The chapels of the cathedral offer an interesting showcase of altarpiece art from the late 16th through the mid-18th centuries, all decorated with sculptures and paintings. Very rare are two 16th century Renaissance altarpieces that belonged to the previous Jesuit church and were reused in the new building. The altarpiece of the main chapel is a fine example of 17th-century Mannerist art. Other chapels have Baroque altarpieces from the mid-18th century. The barrel vault covering the nave of the church is decorated with wooden panels dating from the 18th century. A massive emblem at center displays the Jesuit emblem "IHS". The paintings at the base of the nave are in vivid colors with an Asian design. They were painted by Charles Belleville (1657-1730), a Jesuit who had lived in Macau for ten years prior to his arrival in Bahia.

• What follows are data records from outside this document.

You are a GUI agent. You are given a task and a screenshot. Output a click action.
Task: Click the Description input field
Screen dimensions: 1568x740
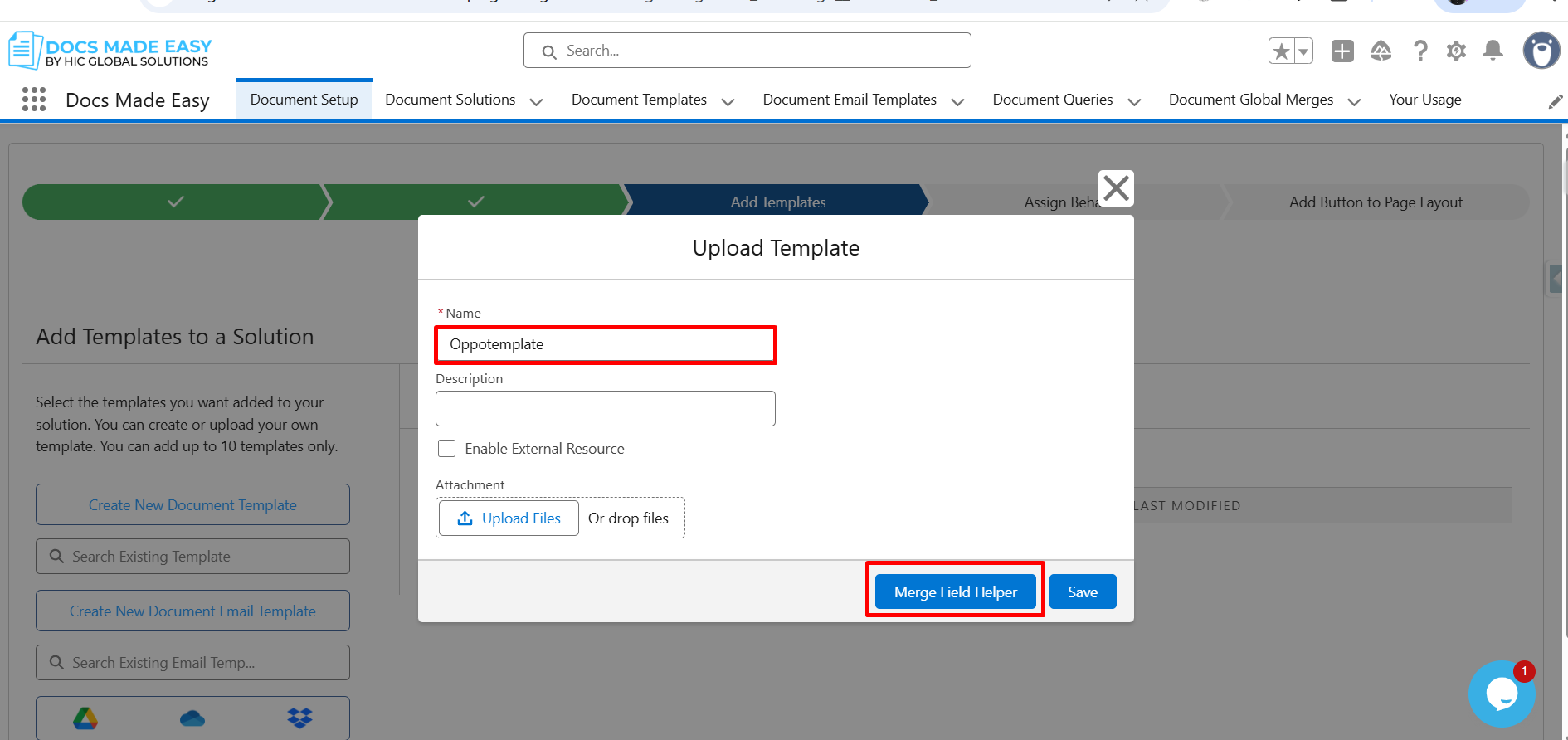[x=605, y=409]
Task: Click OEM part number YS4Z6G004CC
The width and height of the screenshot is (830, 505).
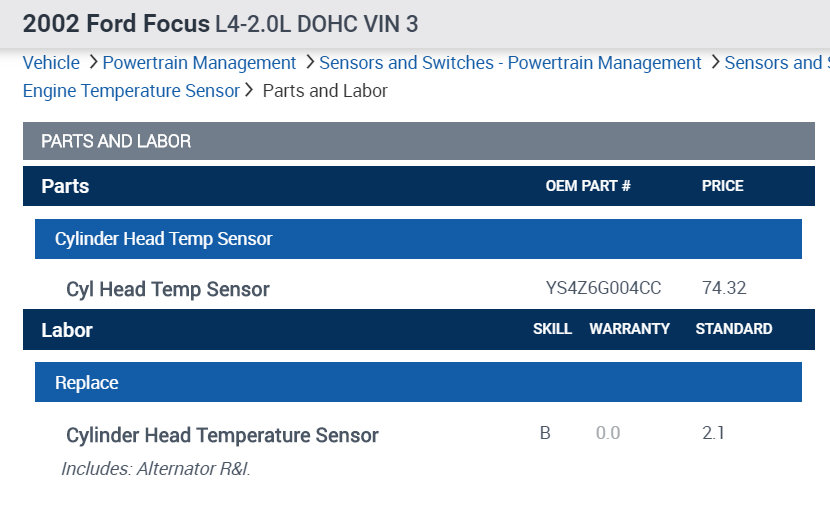Action: 603,289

The Jesuit church lacked a baptistery as it was not a parish church. The baptismal font of the Cathedral Basilica was transferred from the Former See prior to its demolition in 1933 and installed in the Cathedral Basilica.

The façade and floorplan of the Jesuit church of Salvador influenced several other colonial churches in Northeast Brazil, including the São Francisco Church of Salvador. The tomb of Mem de Sá's, the third governor-general of Bahia, is located beneath high altar.

===Sacristy===

The sacristy of the church dates to 1694 and faces west towards the Bay of All Saints. The sacristy is called "Brazil's most exquisite". It was described in 1703 in the diary of an anonymous author as having "walls, floors, and a ceiling of jacaranda wood with fine paintings; extraordinary furniture, cabinets and gilded closets; with true perfection of joinery." The sacristy now has three altars and is richly decorated with Baroque-style furniture.

The sacristy cabinet dates to the 17th century and has paintings of the life of Jesus on copper panels with an altar in the center. The walls are covered in 17th-century Portuguese azulejos. The coffered ceiling of the sacristy has wooden panels painted with Mannerist motifs and portraits of noted members of the Jesuit order.

==Protected status==

The Cathedral of Salvador was listed as a historic structure by the National Institute of Historic and Artistic Heritage in 1938. The structure was registered under the Book of Historical Works, Inscription 77 and Book of Fine Arts, fls. 14. The directive is dated May 25, 1938.

==Access==

The cathedral is open to the public and may be visited.